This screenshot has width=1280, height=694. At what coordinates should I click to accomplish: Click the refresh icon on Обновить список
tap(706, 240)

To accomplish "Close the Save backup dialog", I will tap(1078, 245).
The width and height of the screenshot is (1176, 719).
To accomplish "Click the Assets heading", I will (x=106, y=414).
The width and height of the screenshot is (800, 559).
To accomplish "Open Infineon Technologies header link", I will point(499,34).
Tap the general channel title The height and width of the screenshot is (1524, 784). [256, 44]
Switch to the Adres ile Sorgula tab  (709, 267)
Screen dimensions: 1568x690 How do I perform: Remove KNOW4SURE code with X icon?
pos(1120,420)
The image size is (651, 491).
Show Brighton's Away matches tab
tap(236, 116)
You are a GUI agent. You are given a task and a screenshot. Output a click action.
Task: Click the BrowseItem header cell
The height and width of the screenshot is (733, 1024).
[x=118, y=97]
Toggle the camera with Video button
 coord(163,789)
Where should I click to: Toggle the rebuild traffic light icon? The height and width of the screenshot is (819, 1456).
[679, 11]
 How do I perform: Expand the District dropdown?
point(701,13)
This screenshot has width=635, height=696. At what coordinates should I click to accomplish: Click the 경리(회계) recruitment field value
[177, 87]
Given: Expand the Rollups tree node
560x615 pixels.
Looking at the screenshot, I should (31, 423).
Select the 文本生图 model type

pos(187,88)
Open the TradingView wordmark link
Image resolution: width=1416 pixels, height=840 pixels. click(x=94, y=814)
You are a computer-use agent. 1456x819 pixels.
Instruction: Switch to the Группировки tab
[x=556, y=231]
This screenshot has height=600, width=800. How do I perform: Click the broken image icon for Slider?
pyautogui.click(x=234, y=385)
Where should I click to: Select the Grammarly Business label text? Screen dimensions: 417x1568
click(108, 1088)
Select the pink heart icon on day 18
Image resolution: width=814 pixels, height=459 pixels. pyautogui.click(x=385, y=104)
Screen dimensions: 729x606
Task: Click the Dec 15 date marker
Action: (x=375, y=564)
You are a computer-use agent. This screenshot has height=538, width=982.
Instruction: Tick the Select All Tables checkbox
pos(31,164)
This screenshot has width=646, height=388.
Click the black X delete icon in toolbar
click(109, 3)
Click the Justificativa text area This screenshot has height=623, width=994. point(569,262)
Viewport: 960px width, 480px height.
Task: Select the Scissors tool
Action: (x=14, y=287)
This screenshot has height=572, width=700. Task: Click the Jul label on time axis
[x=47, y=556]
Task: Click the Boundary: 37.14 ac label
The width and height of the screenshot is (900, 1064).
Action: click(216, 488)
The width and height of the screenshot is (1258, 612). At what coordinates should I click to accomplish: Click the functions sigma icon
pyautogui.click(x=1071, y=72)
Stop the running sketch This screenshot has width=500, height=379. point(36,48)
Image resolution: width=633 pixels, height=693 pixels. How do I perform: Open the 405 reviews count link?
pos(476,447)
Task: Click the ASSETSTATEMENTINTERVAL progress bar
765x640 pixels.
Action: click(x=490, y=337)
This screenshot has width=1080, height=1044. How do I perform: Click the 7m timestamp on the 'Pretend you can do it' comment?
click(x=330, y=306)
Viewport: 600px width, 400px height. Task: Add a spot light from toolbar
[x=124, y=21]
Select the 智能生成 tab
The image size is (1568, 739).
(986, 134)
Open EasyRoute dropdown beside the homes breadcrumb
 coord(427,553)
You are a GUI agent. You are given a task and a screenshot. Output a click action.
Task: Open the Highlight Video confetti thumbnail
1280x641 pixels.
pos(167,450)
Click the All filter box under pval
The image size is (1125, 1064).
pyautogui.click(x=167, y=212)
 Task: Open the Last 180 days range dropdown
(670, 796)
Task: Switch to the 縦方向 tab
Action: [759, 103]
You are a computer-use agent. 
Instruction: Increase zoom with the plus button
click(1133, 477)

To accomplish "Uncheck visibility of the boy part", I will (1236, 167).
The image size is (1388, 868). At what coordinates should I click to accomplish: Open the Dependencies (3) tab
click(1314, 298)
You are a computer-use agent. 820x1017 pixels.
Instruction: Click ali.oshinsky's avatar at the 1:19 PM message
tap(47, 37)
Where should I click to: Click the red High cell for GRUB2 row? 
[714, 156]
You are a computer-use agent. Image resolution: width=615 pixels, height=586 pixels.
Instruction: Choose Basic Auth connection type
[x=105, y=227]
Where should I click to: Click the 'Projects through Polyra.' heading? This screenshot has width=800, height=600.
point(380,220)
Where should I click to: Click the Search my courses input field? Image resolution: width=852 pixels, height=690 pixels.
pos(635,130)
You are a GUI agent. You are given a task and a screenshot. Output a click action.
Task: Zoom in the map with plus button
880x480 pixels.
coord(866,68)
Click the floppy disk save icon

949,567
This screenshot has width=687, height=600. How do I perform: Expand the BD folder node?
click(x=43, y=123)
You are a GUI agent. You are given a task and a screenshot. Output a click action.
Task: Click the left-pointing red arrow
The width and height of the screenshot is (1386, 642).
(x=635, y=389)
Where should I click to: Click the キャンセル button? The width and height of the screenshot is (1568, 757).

──────────

WHAT TO WORK ON =
Rewrite all the records above as a numbered list, one line per item, skipping the blank lines.

REPLY TO THE TASK =
1. This screenshot has width=1280, height=694. At what coordinates should I click to accomplish: Click the refresh icon on Обновить список
2. tap(706, 240)
3. To accomplish "Close the Save backup dialog", I will tap(1078, 245).
4. The width and height of the screenshot is (1176, 719).
5. To accomplish "Click the Assets heading", I will (x=106, y=414).
6. The width and height of the screenshot is (800, 559).
7. To accomplish "Open Infineon Technologies header link", I will point(499,34).
8. Tap the general channel title The height and width of the screenshot is (1524, 784). [256, 44]
9. Switch to the Adres ile Sorgula tab  (709, 267)
10. Screen dimensions: 1568x690 How do I perform: Remove KNOW4SURE code with X icon?
11. pos(1120,420)
12. The image size is (651, 491).
13. Show Brighton's Away matches tab
14. tap(236, 116)
15. You are a GUI agent. You are given a task and a screenshot. Output a click action.
16. Task: Click the BrowseItem header cell
17. The height and width of the screenshot is (733, 1024).
18. [x=118, y=97]
19. Toggle the camera with Video button
20.  coord(163,789)
21. Where should I click to: Toggle the rebuild traffic light icon? The height and width of the screenshot is (819, 1456).
22. [679, 11]
23.  How do I perform: Expand the District dropdown?
24. point(701,13)
25. This screenshot has width=635, height=696. At what coordinates should I click to accomplish: Click the 경리(회계) recruitment field value
26. [177, 87]
27. Given: Expand the Rollups tree node
28. 560x615 pixels.
29. Looking at the screenshot, I should (31, 423).
30. Select the 文本生图 model type
31. pos(187,88)
32. Open the TradingView wordmark link
33. Image resolution: width=1416 pixels, height=840 pixels. click(x=94, y=814)
34. You are a computer-use agent. 1456x819 pixels.
35. Instruction: Switch to the Группировки tab
36. [x=556, y=231]
37. This screenshot has height=600, width=800. How do I perform: Click the broken image icon for Slider?
38. pyautogui.click(x=234, y=385)
39. Where should I click to: Select the Grammarly Business label text? Screen dimensions: 417x1568
40. click(108, 1088)
41. Select the pink heart icon on day 18
42. Image resolution: width=814 pixels, height=459 pixels. pyautogui.click(x=385, y=104)
43. Screen dimensions: 729x606
44. Task: Click the Dec 15 date marker
45. Action: (x=375, y=564)
46. You are a computer-use agent. This screenshot has height=538, width=982.
47. Instruction: Tick the Select All Tables checkbox
48. pos(31,164)
49. This screenshot has width=646, height=388.
50. Click the black X delete icon in toolbar
51. click(109, 3)
52. Click the Justificativa text area This screenshot has height=623, width=994. point(569,262)
53. Viewport: 960px width, 480px height.
54. Task: Select the Scissors tool
55. Action: (x=14, y=287)
56. This screenshot has height=572, width=700. Task: Click the Jul label on time axis
57. [x=47, y=556]
58. Task: Click the Boundary: 37.14 ac label
59. The width and height of the screenshot is (900, 1064).
60. Action: click(216, 488)
61. The width and height of the screenshot is (1258, 612). At what coordinates should I click to accomplish: Click the functions sigma icon
62. pyautogui.click(x=1071, y=72)
63. Stop the running sketch This screenshot has width=500, height=379. point(36,48)
64. Image resolution: width=633 pixels, height=693 pixels. How do I perform: Open the 405 reviews count link?
65. pos(476,447)
66. Task: Click the ASSETSTATEMENTINTERVAL progress bar
67. 765x640 pixels.
68. Action: click(x=490, y=337)
69. This screenshot has width=1080, height=1044. How do I perform: Click the 7m timestamp on the 'Pretend you can do it' comment?
70. click(x=330, y=306)
71. Viewport: 600px width, 400px height. Task: Add a spot light from toolbar
72. [x=124, y=21]
73. Select the 智能生成 tab
74. The image size is (1568, 739).
75. (986, 134)
76. Open EasyRoute dropdown beside the homes breadcrumb
77.  coord(427,553)
78. You are a GUI agent. You are given a task and a screenshot. Output a click action.
79. Task: Open the Highlight Video confetti thumbnail
80. 1280x641 pixels.
81. pos(167,450)
82. Click the All filter box under pval
83. The image size is (1125, 1064).
84. pyautogui.click(x=167, y=212)
85.  Task: Open the Last 180 days range dropdown
86. (670, 796)
87. Task: Switch to the 縦方向 tab
88. Action: [759, 103]
89. You are a computer-use agent. 
90. Instruction: Increase zoom with the plus button
91. click(1133, 477)
92. To accomplish "Uncheck visibility of the boy part", I will (1236, 167).
93. The image size is (1388, 868). At what coordinates should I click to accomplish: Open the Dependencies (3) tab
94. click(1314, 298)
95. You are a computer-use agent. 820x1017 pixels.
96. Instruction: Click ali.oshinsky's avatar at the 1:19 PM message
97. tap(47, 37)
98. Where should I click to: Click the red High cell for GRUB2 row? 
99. [714, 156]
100. You are a computer-use agent. Image resolution: width=615 pixels, height=586 pixels.
101. Instruction: Choose Basic Auth connection type
102. [x=105, y=227]
103. Where should I click to: Click the 'Projects through Polyra.' heading? This screenshot has width=800, height=600.
104. point(380,220)
105. Where should I click to: Click the Search my courses input field? Image resolution: width=852 pixels, height=690 pixels.
106. pos(635,130)
107. You are a GUI agent. You are given a task and a screenshot. Output a click action.
108. Task: Zoom in the map with plus button
109. 880x480 pixels.
110. coord(866,68)
111. Click the floppy disk save icon
112. 949,567
113. This screenshot has width=687, height=600. How do I perform: Expand the BD folder node?
114. click(x=43, y=123)
115. You are a GUI agent. You are given a task and a screenshot. Output a click action.
116. Task: Click the left-pointing red arrow
117. The width and height of the screenshot is (1386, 642).
118. (x=635, y=389)
119. Where should I click to: Click the キャンセル button? The width and height of the screenshot is (1568, 757).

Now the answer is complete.